Tuesday, February 23, 2010

The Love Dare...

There it sat. On top of the other DVD's. Staring, taunting. The copy of Fireproof that Jennifer and I had borrowed from her parents~months ago~unwatched. I had no interest in viewing it because "I felt I had a good marriage".
Date night came for Jen & me (these are few and far between for us, so to watch a movie is not what I envisioned for this evening). Rhianna was at Nana & Papa's with a cousin or two so we (Jen) thought it would be a good opportunity for us to finally watch this movie.
I reluctantly pulled this DVD out of it's case, popped it in the player, sat down on the couch next to Jen and waited for Kirk Cameron to tell me what a crappy husband I am.
Thinking this movie doesn't apply to me, I half-heartedly watched this selfish, egotistical, porn addicted Firefighter captain (Cameron) whose wife was about to leave him evolve into something beautiful at the hands of a book his father gave him-"The Love Dare".
As time went on I began seeing similarities between this captain and me. The yelling, the selfishness, the "because I am the husband and you are the wife" attitude. I was getting into this movie (as corny as it was) because I started relating to this guy. My marriage wasn't as good as I thought it was. It was a lot like this one.
With the help of this book, he was becoming a different man. His friends could see it. His wife could see it. I could see it.
When the movie finished, I asked Jen if I could purchase this "Love Dare" book. She said her parents had a copy if I was really interested. I was, so in the next day or two we borrowed this book.
A few chapters into it, I realized that I was not the husband God wanted me to be. I was selfish, controlling, and not uplifting. Every day there was a new "dare" that I needed to accomplish, i.e., only saying things that uplift your spouse, doing little things around the house that you normally wouldn't do, spending more time in prayer. I started them with the thoughts of "if Kirk can do these, I can do these". Not yelling? Not pointing out what she's doing wrong? This was hard. Could I really do this? So I prayed..."Father, help me accomplish these dares so I may be the husband you planned Jennifer to have". With God's help and this book, our marriage is now better. It's not perfect, but it's better.

1 comment:

  1. Very cool Corey. I love the fact that you can share your honest feelings.

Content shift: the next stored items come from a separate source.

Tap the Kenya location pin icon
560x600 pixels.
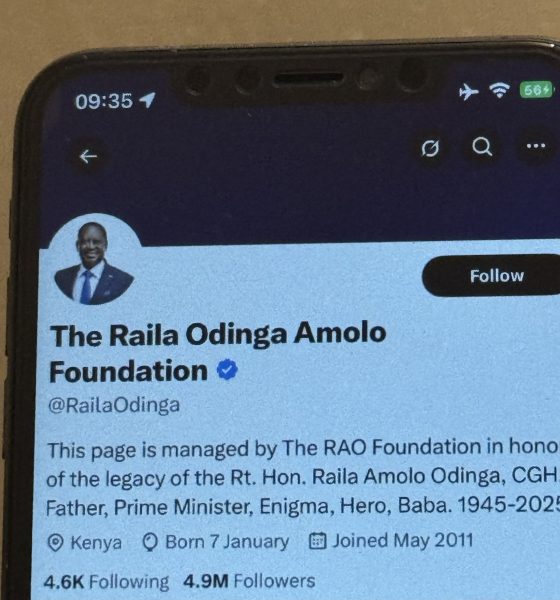tap(56, 543)
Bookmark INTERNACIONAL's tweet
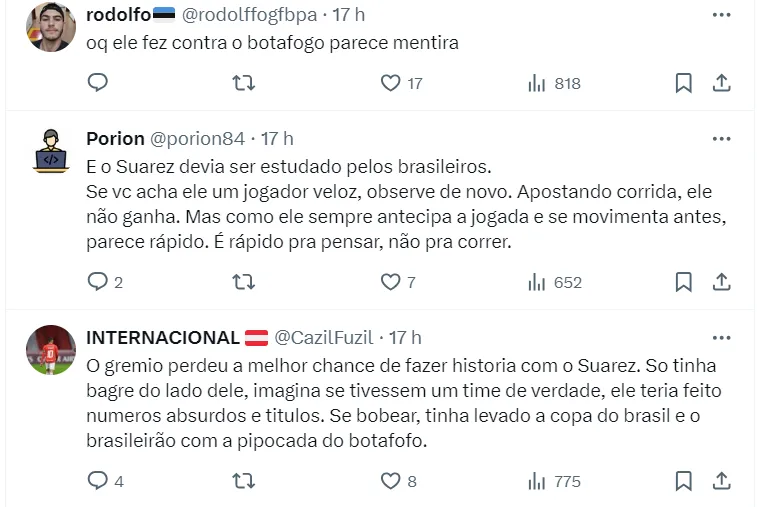This screenshot has height=507, width=757. pos(683,481)
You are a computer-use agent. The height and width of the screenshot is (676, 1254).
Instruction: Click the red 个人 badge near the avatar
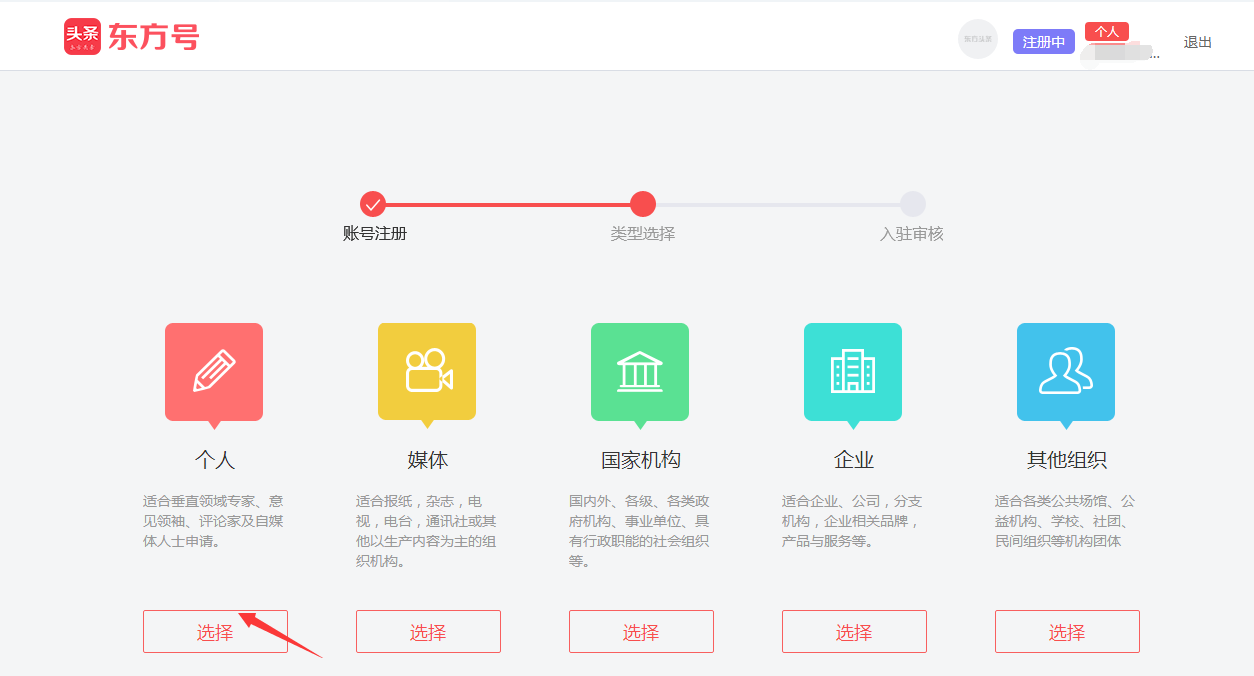[x=1107, y=31]
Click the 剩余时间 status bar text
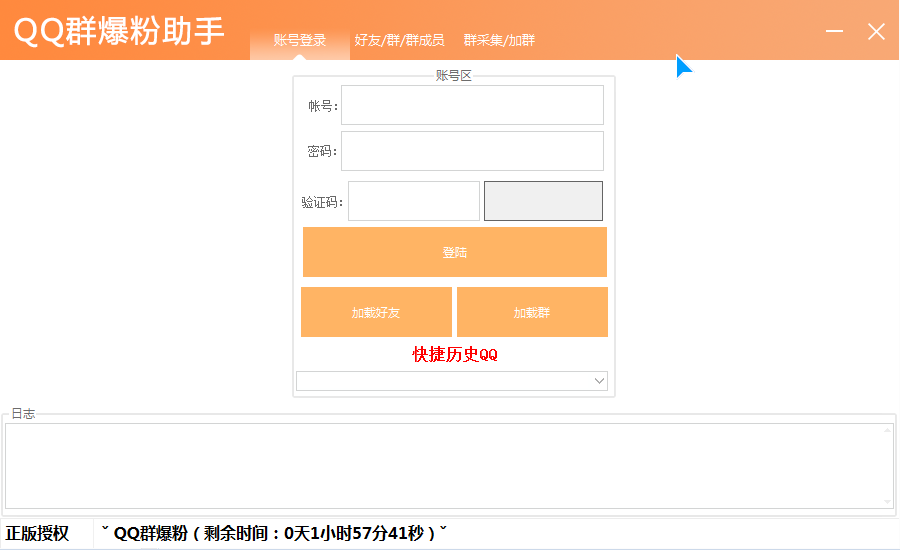 (275, 534)
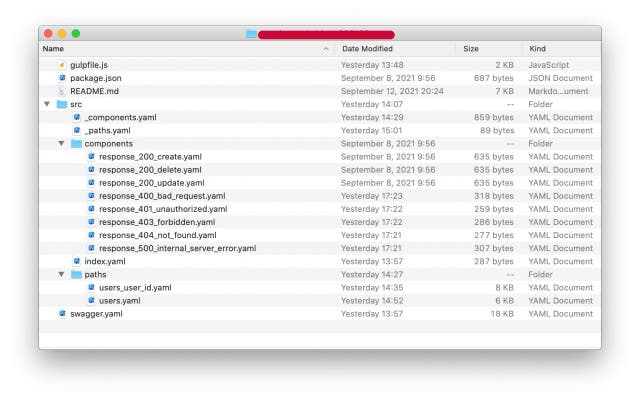Viewport: 640px width, 400px height.
Task: Select the _paths.yaml file row
Action: click(107, 130)
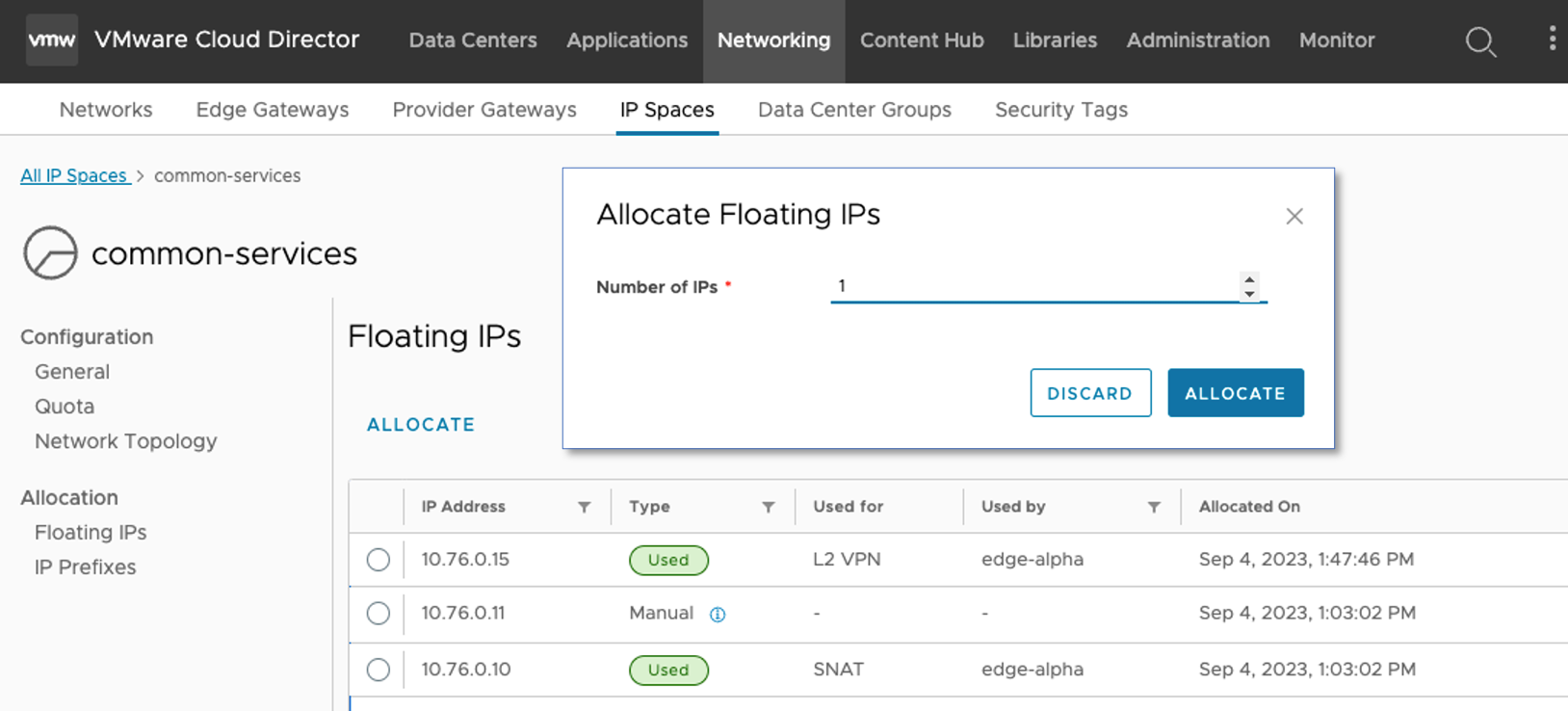Decrease Number of IPs with down arrow
The width and height of the screenshot is (1568, 711).
pyautogui.click(x=1249, y=294)
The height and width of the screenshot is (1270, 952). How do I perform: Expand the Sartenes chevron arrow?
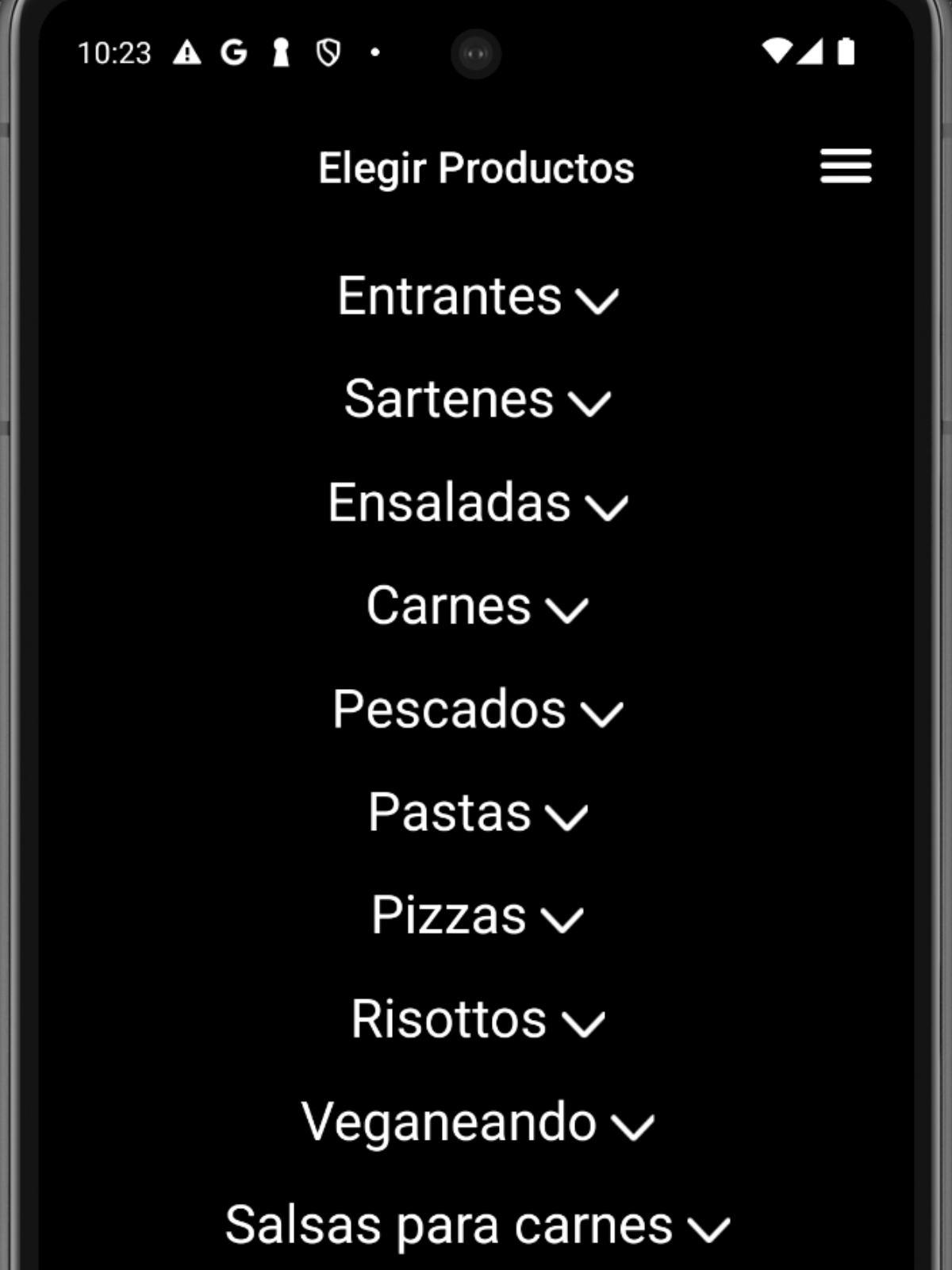point(589,403)
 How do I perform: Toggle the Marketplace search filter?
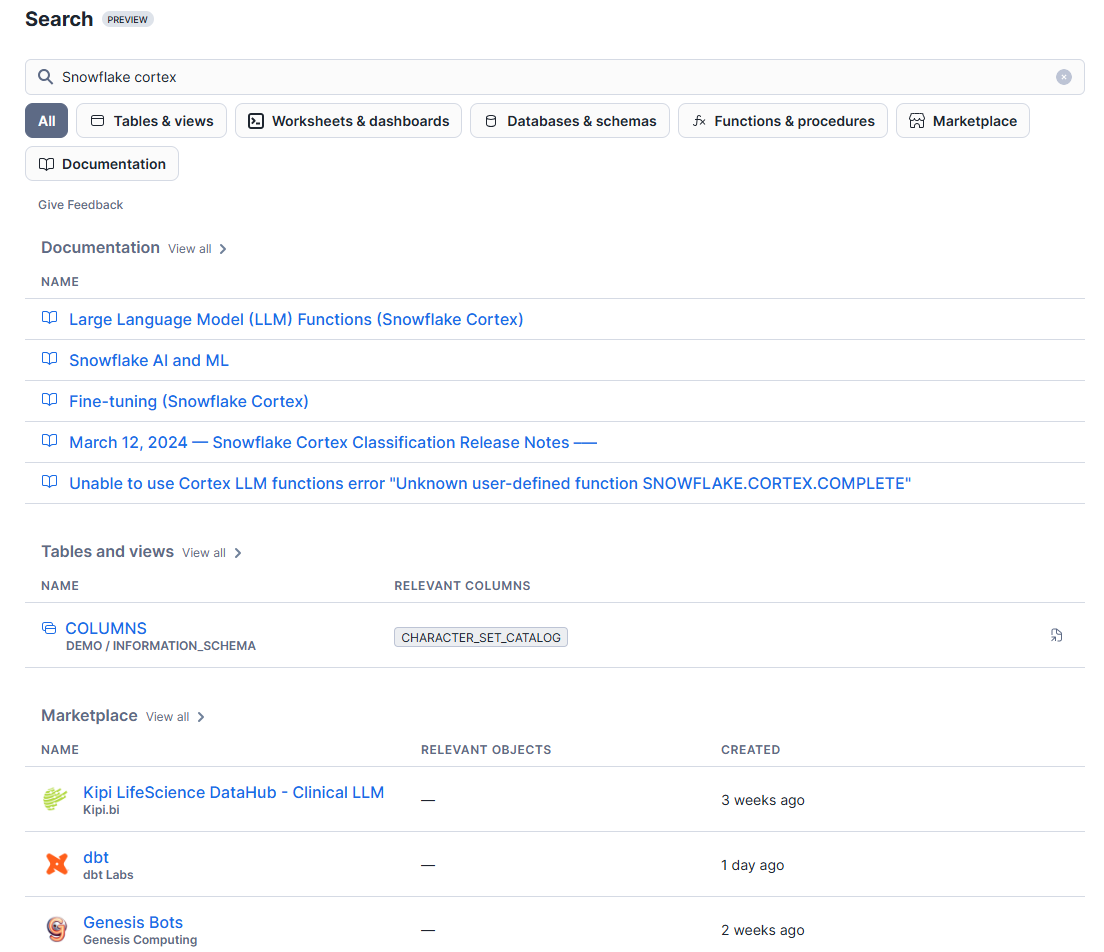pos(962,120)

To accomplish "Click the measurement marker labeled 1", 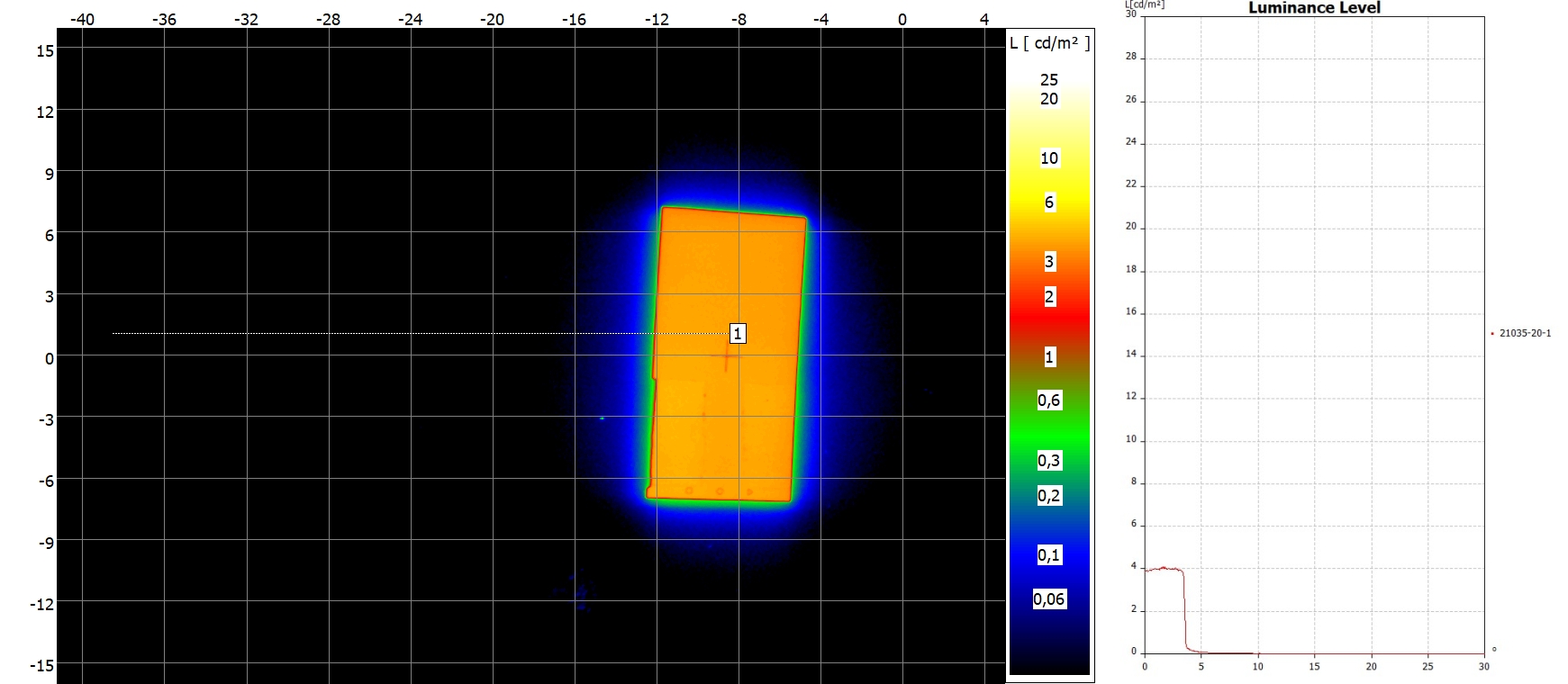I will 737,334.
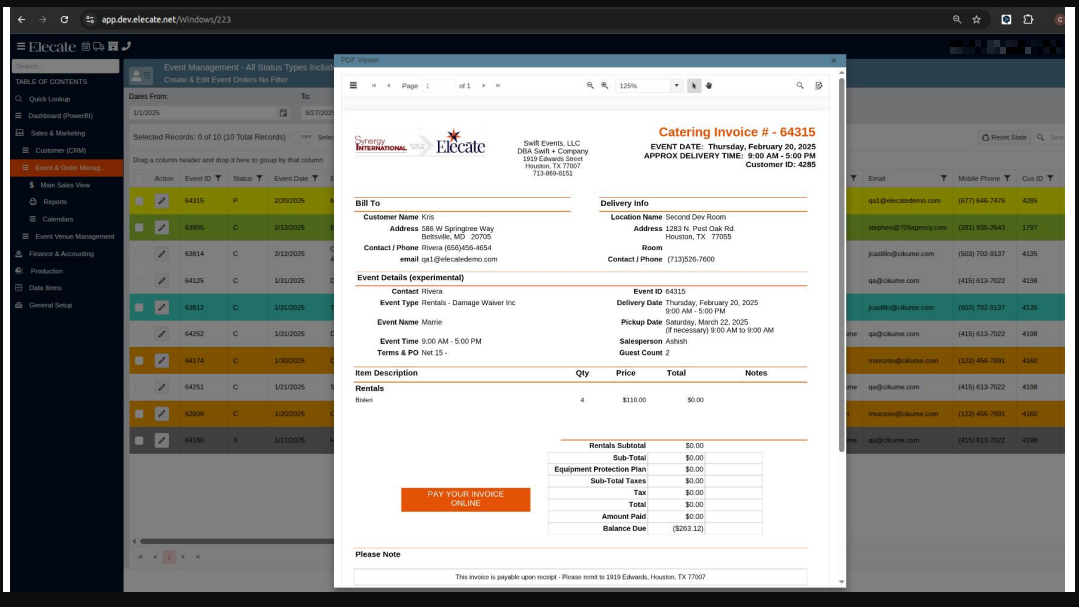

    One of the first steps to a great marriage is realizing we are the ones that need to change, not our mates. It took me several years to understand that, but once I did I became a better wife instead of trying to make my husband into a better husband.

    It sure takes work, but I can testify that after almost 31 years I can't wait to spend another 31+ with Dave! I'm beyond blessed and only pray I can grow to be a great wife to him.

    I cried through the movie and ended up buying the CD to be reminded to constantly change into what Christ desires of me.